Exercise objective → For every line in the material, set down an identical one.

Records →
══════════

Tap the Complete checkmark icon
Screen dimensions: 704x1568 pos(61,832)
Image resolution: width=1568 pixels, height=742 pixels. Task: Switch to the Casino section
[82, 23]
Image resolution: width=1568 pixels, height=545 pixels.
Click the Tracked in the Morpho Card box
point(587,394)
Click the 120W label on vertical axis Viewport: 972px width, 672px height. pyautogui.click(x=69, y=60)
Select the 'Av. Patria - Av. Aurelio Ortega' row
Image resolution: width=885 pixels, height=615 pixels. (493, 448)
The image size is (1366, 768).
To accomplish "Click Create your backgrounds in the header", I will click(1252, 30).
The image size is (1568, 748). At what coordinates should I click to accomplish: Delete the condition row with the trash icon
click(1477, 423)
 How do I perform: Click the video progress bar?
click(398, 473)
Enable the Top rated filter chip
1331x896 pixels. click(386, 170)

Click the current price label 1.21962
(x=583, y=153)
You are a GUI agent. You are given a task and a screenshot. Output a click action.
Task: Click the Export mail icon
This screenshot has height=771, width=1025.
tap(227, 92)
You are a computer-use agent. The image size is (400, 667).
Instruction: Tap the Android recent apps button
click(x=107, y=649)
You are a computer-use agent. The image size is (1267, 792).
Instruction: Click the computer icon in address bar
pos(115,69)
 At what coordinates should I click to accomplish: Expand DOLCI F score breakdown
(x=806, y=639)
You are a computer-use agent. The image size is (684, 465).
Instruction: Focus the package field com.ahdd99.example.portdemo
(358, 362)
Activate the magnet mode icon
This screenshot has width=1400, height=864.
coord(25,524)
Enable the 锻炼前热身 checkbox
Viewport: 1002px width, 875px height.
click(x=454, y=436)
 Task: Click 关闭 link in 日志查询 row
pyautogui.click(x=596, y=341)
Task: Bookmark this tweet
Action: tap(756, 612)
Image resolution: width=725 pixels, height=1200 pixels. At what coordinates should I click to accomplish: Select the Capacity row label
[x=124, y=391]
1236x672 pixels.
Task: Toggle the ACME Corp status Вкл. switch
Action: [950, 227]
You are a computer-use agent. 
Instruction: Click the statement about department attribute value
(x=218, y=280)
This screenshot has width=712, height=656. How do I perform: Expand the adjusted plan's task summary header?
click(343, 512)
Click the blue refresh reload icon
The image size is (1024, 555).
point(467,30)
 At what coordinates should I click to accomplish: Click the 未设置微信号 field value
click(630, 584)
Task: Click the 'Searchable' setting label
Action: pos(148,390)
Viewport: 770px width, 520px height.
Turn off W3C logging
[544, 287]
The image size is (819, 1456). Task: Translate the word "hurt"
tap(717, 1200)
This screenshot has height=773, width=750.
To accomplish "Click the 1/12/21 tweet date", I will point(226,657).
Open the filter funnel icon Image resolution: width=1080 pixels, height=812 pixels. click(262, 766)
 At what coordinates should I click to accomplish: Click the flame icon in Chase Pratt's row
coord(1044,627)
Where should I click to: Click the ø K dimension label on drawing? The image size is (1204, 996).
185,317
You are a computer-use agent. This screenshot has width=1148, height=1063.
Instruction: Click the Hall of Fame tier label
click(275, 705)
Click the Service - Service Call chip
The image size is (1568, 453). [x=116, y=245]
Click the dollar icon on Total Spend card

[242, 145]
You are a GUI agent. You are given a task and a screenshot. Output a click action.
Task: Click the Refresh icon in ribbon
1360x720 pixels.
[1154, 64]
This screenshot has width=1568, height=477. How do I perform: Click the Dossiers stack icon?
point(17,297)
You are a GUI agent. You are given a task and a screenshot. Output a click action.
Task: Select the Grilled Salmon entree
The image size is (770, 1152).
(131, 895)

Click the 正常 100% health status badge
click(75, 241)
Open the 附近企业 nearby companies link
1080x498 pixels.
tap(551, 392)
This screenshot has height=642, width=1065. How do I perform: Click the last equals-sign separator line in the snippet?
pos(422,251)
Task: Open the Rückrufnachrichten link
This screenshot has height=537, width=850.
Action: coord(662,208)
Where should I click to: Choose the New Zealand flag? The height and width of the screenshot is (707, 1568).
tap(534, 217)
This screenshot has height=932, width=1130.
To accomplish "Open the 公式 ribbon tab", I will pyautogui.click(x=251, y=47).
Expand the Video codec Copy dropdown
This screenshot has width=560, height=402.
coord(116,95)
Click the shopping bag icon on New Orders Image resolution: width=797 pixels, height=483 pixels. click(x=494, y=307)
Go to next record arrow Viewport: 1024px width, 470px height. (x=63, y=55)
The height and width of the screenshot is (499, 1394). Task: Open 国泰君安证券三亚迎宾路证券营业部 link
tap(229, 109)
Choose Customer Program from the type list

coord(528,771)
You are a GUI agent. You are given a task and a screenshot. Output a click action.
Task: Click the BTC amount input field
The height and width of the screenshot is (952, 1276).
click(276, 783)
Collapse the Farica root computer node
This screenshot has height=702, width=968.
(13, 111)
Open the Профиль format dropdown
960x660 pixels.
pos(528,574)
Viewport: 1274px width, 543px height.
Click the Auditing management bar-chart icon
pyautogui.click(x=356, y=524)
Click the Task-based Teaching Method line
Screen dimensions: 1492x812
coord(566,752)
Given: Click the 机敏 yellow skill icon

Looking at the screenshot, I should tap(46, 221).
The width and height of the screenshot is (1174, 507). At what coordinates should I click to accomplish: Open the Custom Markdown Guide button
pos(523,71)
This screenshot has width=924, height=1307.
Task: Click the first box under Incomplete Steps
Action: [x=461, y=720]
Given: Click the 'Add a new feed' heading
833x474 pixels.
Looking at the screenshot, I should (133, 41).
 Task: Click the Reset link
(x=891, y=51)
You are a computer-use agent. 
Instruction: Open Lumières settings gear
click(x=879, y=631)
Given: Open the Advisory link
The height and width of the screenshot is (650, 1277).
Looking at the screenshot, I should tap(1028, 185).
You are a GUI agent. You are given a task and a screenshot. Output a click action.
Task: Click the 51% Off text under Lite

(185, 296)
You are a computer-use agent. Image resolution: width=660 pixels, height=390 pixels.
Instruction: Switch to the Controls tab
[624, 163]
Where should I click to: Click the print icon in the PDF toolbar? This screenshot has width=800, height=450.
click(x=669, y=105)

══════════

Your solution →
Tap the Complete checkmark icon
Screen dimensions: 704x1568 pos(61,832)
Image resolution: width=1568 pixels, height=742 pixels. Task: Switch to the Casino section
[82, 23]
Image resolution: width=1568 pixels, height=545 pixels.
Click the Tracked in the Morpho Card box
point(587,394)
Click the 120W label on vertical axis Viewport: 972px width, 672px height. pyautogui.click(x=69, y=60)
Select the 'Av. Patria - Av. Aurelio Ortega' row
Image resolution: width=885 pixels, height=615 pixels. (493, 448)
The image size is (1366, 768).
To accomplish "Click Create your backgrounds in the header", I will click(1252, 30).
The image size is (1568, 748). At what coordinates should I click to accomplish: Delete the condition row with the trash icon
click(1477, 423)
 How do I perform: Click the video progress bar?
click(398, 473)
Enable the Top rated filter chip
1331x896 pixels. click(386, 170)

Click the current price label 1.21962
(x=583, y=153)
You are a GUI agent. You are given a task and a screenshot. Output a click action.
Task: Click the Export mail icon
This screenshot has height=771, width=1025.
tap(227, 92)
You are a computer-use agent. The image size is (400, 667).
Instruction: Tap the Android recent apps button
click(x=107, y=649)
You are a computer-use agent. The image size is (1267, 792).
Instruction: Click the computer icon in address bar
pos(115,69)
 At what coordinates should I click to accomplish: Expand DOLCI F score breakdown
(x=806, y=639)
You are a computer-use agent. The image size is (684, 465).
Instruction: Focus the package field com.ahdd99.example.portdemo
(358, 362)
Activate the magnet mode icon
This screenshot has width=1400, height=864.
coord(25,524)
Enable the 锻炼前热身 checkbox
Viewport: 1002px width, 875px height.
click(x=454, y=436)
 Task: Click 关闭 link in 日志查询 row
pyautogui.click(x=596, y=341)
Task: Bookmark this tweet
Action: tap(756, 612)
Image resolution: width=725 pixels, height=1200 pixels. At what coordinates should I click to accomplish: Select the Capacity row label
[x=124, y=391]
1236x672 pixels.
Task: Toggle the ACME Corp status Вкл. switch
Action: [950, 227]
You are a computer-use agent. 
Instruction: Click the statement about department attribute value
(x=218, y=280)
This screenshot has width=712, height=656. How do I perform: Expand the adjusted plan's task summary header?
click(343, 512)
Click the blue refresh reload icon
The image size is (1024, 555).
point(467,30)
 At what coordinates should I click to accomplish: Click the 未设置微信号 field value
click(630, 584)
Task: Click the 'Searchable' setting label
Action: pos(148,390)
Viewport: 770px width, 520px height.
Turn off W3C logging
[544, 287]
The image size is (819, 1456). Task: Translate the word "hurt"
tap(717, 1200)
This screenshot has height=773, width=750.
To accomplish "Click the 1/12/21 tweet date", I will point(226,657).
Open the filter funnel icon Image resolution: width=1080 pixels, height=812 pixels. click(262, 766)
 At what coordinates should I click to accomplish: Click the flame icon in Chase Pratt's row
coord(1044,627)
Where should I click to: Click the ø K dimension label on drawing? The image size is (1204, 996).
185,317
You are a computer-use agent. This screenshot has width=1148, height=1063.
Instruction: Click the Hall of Fame tier label
click(275, 705)
Click the Service - Service Call chip
The image size is (1568, 453). [x=116, y=245]
Click the dollar icon on Total Spend card

[242, 145]
You are a GUI agent. You are given a task and a screenshot. Output a click action.
Task: Click the Refresh icon in ribbon
1360x720 pixels.
[1154, 64]
This screenshot has width=1568, height=477. How do I perform: Click the Dossiers stack icon?
point(17,297)
You are a GUI agent. You are given a task and a screenshot. Output a click action.
Task: Select the Grilled Salmon entree
The image size is (770, 1152).
(131, 895)

Click the 正常 100% health status badge
click(75, 241)
Open the 附近企业 nearby companies link
1080x498 pixels.
tap(551, 392)
This screenshot has height=642, width=1065. How do I perform: Click the last equals-sign separator line in the snippet?
pos(422,251)
Task: Open the Rückrufnachrichten link
This screenshot has height=537, width=850.
Action: coord(662,208)
Where should I click to: Choose the New Zealand flag? The height and width of the screenshot is (707, 1568).
tap(534, 217)
This screenshot has height=932, width=1130.
To accomplish "Open the 公式 ribbon tab", I will pyautogui.click(x=251, y=47).
Expand the Video codec Copy dropdown
This screenshot has width=560, height=402.
coord(116,95)
Click the shopping bag icon on New Orders Image resolution: width=797 pixels, height=483 pixels. click(x=494, y=307)
Go to next record arrow Viewport: 1024px width, 470px height. (x=63, y=55)
The height and width of the screenshot is (499, 1394). Task: Open 国泰君安证券三亚迎宾路证券营业部 link
tap(229, 109)
Choose Customer Program from the type list

coord(528,771)
You are a GUI agent. You are given a task and a screenshot. Output a click action.
Task: Click the BTC amount input field
The height and width of the screenshot is (952, 1276).
click(276, 783)
Collapse the Farica root computer node
This screenshot has height=702, width=968.
(13, 111)
Open the Профиль format dropdown
960x660 pixels.
pos(528,574)
Viewport: 1274px width, 543px height.
Click the Auditing management bar-chart icon
pyautogui.click(x=356, y=524)
Click the Task-based Teaching Method line
Screen dimensions: 1492x812
coord(566,752)
Given: Click the 机敏 yellow skill icon

Looking at the screenshot, I should tap(46, 221).
The width and height of the screenshot is (1174, 507). At what coordinates should I click to accomplish: Open the Custom Markdown Guide button
pos(523,71)
This screenshot has width=924, height=1307.
Task: Click the first box under Incomplete Steps
Action: [x=461, y=720]
Given: Click the 'Add a new feed' heading
833x474 pixels.
Looking at the screenshot, I should (133, 41).
 Task: Click the Reset link
(x=891, y=51)
You are a computer-use agent. 
Instruction: Open Lumières settings gear
click(x=879, y=631)
Given: Open the Advisory link
The height and width of the screenshot is (650, 1277).
Looking at the screenshot, I should tap(1028, 185).
You are a GUI agent. You are given a task and a screenshot. Output a click action.
Task: Click the 51% Off text under Lite

(185, 296)
You are a computer-use agent. Image resolution: width=660 pixels, height=390 pixels.
Instruction: Switch to the Controls tab
[624, 163]
Where should I click to: Click the print icon in the PDF toolbar? This screenshot has width=800, height=450.
click(x=669, y=105)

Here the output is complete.